## Text section
=== Begin Enclosure ===

Examples of why these services are crucial in supporting women's optimal health and well-being are listed below.

Deaths from cervical cancer could be reduced by adding DNA testing for HPV, the virus that can cause this form of cancer, to the Pap smears that are part of the current guidelines for women's preventive services. Cervical cancer can be prevented through vaccination, screening, and treatment of precancerous lesions and HPV testing increases the chances of identifying women at risk.

Although lactation counseling is already part of the HHS guidelines, the report recommended comprehensive support that includes coverage of breast pump rental fees as well as counseling by trained providers to help women initiate and continue breast-feeding. Evidence links breast-feeding to lower risk for breast and ovarian cancers; it also reduces children's risk for sudden infant death syndrome, asthma, gastrointestinal infections, respiratory diseases, leukemia, ear infections, obesity, and Type 2 diabetes.

=== End Enclosure ===

## Parts of the exercise
1. Restate as a short bulleted list the paragraph of the women's preventive services text that begins "Although lactation counseling is already part of the HHS guidelines," and keep its main facts.
2. According to the women's preventive services text, why would it help to add DNA testing for HPV to Pap smears? Answer in one to three sentences.
3. Continue the text on women's preventive services, beginning after its last sentence.

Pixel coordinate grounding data
=== Begin Enclosure ===

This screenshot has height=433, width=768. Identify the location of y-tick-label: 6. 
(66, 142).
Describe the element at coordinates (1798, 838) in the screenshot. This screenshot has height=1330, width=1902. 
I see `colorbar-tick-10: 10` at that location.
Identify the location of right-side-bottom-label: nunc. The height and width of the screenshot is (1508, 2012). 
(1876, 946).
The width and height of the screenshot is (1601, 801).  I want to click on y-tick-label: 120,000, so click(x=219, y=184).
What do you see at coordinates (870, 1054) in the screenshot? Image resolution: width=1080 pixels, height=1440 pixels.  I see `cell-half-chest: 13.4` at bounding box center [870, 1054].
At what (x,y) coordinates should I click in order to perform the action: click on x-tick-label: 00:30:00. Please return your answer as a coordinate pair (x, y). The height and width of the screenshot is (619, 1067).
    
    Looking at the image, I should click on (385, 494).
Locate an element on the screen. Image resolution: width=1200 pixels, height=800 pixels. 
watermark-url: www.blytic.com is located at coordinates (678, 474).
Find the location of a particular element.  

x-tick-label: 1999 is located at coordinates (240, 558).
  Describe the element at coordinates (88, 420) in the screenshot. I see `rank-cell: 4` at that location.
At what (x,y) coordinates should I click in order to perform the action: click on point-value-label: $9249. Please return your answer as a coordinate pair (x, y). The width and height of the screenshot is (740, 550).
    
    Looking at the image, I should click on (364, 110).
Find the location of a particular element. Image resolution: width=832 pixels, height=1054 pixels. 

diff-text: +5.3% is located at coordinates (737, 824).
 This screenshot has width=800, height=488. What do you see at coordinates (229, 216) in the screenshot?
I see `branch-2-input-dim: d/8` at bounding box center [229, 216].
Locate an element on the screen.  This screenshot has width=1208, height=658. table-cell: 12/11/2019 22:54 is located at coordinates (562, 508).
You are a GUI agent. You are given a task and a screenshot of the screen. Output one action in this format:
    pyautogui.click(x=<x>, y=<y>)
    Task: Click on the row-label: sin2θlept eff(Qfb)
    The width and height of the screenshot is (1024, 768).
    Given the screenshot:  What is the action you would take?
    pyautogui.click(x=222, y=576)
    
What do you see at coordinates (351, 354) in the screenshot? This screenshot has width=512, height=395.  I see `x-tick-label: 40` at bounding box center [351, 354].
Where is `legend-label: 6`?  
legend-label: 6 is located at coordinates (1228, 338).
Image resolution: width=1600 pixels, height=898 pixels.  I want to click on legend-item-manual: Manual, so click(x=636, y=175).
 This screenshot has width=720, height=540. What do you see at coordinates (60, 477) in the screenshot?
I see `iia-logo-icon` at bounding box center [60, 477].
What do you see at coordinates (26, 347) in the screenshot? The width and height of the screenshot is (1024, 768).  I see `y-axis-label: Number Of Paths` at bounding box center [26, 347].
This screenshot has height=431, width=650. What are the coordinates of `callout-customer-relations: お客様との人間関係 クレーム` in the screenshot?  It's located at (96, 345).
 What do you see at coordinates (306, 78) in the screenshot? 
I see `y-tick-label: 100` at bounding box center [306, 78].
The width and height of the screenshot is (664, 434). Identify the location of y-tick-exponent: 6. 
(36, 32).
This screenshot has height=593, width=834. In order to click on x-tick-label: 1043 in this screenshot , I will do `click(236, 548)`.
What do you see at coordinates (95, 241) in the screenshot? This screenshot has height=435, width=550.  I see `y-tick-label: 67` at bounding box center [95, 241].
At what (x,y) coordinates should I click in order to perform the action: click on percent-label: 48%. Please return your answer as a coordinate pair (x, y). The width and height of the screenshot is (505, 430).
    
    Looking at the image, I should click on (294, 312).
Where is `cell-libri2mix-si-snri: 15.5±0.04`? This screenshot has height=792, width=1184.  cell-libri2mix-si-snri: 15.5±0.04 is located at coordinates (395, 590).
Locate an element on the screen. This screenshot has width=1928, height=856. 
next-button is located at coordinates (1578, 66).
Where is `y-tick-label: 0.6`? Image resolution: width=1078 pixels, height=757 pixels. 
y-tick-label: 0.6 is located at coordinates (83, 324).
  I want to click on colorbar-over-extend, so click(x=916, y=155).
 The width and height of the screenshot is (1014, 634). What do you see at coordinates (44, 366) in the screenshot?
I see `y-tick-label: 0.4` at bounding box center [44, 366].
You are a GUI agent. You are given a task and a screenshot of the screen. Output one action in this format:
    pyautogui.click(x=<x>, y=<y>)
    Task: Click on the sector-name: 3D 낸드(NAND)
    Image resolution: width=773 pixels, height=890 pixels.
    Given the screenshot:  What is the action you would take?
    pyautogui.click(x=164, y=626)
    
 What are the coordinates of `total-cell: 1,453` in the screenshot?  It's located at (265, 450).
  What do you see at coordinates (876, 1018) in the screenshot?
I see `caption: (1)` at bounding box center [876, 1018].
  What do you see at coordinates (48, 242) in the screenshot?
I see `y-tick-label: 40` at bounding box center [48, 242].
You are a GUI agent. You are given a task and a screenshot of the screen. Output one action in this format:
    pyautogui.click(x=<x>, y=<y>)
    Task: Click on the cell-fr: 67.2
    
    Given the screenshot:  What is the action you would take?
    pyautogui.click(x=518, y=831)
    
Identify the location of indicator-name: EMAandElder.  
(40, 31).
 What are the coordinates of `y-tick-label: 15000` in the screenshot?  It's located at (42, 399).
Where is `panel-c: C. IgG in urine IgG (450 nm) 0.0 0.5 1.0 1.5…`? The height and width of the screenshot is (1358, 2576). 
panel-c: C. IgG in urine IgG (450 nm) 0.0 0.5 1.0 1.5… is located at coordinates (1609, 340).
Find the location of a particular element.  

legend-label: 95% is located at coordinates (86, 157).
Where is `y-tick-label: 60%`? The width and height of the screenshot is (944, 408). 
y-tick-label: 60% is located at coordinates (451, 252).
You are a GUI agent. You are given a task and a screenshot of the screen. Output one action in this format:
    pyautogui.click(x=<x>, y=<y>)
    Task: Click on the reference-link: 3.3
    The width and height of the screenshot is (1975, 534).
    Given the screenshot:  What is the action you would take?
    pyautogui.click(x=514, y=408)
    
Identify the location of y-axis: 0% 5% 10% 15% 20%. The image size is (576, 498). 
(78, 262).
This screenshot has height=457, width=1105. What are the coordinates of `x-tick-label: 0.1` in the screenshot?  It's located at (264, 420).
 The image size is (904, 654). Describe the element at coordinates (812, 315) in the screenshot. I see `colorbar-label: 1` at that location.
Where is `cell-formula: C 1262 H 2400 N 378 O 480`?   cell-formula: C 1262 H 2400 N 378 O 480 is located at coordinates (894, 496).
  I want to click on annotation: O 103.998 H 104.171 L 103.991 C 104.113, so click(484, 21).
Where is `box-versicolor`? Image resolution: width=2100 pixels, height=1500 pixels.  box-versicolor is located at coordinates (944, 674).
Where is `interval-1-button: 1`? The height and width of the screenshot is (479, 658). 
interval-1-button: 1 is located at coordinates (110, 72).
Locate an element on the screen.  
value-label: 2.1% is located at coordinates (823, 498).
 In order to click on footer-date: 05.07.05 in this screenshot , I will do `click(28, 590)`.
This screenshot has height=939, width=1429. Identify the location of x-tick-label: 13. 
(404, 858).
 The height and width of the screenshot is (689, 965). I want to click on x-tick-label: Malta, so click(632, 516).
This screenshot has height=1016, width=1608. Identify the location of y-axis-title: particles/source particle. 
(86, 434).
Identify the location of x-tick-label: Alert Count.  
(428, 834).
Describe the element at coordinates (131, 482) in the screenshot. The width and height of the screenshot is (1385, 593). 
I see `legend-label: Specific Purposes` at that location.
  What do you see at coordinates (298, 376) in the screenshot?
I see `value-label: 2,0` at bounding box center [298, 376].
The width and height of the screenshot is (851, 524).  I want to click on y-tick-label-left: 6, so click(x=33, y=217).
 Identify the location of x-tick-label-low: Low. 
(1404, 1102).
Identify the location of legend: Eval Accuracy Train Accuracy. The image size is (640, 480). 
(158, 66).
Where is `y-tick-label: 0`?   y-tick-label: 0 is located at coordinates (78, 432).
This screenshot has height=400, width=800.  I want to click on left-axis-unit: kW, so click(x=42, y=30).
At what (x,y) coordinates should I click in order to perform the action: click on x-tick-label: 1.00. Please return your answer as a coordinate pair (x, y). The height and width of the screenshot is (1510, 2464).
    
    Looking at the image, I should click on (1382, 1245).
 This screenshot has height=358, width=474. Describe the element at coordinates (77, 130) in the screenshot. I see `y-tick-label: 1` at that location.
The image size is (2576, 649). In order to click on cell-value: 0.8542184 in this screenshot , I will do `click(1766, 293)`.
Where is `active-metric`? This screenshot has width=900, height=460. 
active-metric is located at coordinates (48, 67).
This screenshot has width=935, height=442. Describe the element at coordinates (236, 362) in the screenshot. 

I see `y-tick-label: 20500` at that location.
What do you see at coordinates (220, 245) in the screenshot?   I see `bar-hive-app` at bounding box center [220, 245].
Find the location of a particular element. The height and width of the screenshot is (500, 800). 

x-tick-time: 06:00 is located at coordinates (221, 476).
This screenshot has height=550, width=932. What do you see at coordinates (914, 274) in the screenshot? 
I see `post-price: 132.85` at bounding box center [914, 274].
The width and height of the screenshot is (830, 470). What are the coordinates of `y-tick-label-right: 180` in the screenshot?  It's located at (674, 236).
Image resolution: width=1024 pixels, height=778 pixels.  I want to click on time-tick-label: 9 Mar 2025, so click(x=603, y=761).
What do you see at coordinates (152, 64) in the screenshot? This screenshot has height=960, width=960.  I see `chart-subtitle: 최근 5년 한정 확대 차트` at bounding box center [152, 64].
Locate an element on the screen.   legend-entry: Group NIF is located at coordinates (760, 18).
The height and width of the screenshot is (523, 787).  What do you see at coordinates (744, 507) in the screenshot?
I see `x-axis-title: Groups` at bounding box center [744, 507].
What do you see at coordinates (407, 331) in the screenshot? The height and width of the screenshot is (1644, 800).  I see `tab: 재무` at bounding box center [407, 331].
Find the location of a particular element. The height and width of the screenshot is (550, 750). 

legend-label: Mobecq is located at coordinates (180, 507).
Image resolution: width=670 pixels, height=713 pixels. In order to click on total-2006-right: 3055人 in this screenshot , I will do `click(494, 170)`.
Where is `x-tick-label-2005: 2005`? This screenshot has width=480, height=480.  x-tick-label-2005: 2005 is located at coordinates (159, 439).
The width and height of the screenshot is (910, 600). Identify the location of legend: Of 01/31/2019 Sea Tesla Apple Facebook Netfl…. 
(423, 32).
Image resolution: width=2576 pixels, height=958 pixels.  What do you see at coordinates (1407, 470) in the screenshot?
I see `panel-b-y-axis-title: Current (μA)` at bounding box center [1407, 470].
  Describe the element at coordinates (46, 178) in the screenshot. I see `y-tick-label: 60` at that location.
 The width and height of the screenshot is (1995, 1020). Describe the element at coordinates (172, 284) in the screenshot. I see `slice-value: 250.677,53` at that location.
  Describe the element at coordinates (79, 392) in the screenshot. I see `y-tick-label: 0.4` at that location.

=== End Enclosure ===

## Responses by item number
1.
- Lactation counseling is already part of the HHS guidelines.
- The report recommended comprehensive breast-feeding support, including coverage of breast pump rental fees and counseling by trained providers.
- This support is meant to help women start and continue breast-feeding.
- Breast-feeding is linked to lower risk of breast and ovarian cancers in women.
- Breast-feeding also lowers children's risk of sudden infant death syndrome, asthma, gastrointestinal infections, respiratory diseases, leukemia, ear infections, obesity, and Type 2 diabetes.

2. HPV is the virus that can cause cervical cancer, and testing for it increases the chances of identifying women at risk. Because cervical cancer can be prevented through screening and treatment of precancerous lesions, adding this testing could reduce deaths from the disease.

3.
The report recommended that HHS consider screening for gestational diabetes in pregnant women between 24 and 28 weeks of gestation and at the first prenatal visit for pregnant women identified to be at high risk for diabetes. The United States has the highest rates of gestational diabetes in the world; it complicates as many as 10 percent of U.S. pregnancies each year. Women with gestational diabetes face a 7.5-fold increased risk for the development of Type 2 diabetes after delivery and are more likely to have infants that require delivery by cesarean section and have health problems after birth.

To reduce the rate of unintended pregnancies, which accounted for almost half of pregnancies in the U.S. in 2001, the report urged HHS to consider adding the full range of Food and Drug Administration-approved contraceptive methods as well as patient education and counseling for all women with reproductive capacity.

Unintended pregnancy is linked to a host of health problems. Women with unintended pregnancies are more likely to receive delayed or no prenatal care and to smoke, consume alcohol, be depressed, and experience domestic violence during pregnancy. Unintended pregnancy also increases the risk of babies being born preterm or at a low birth weight, both of which increase their chances of health and developmental problems.

Family planning services are preventive services that enable women and couples to avoid an unwanted pregnancy and to space their pregnancies to promote optimal birth outcomes. Pregnancy spacing is a priority for women’s health because of the increased risk of adverse pregnancy outcomes for pregnancies that are too closely spaced (within 18 months of a prior pregnancy). A wide array of safe and highly effective FDA-approved methods of contraception is available. This range of methods provides options for women depending upon their life stage, sexual practices, and health status.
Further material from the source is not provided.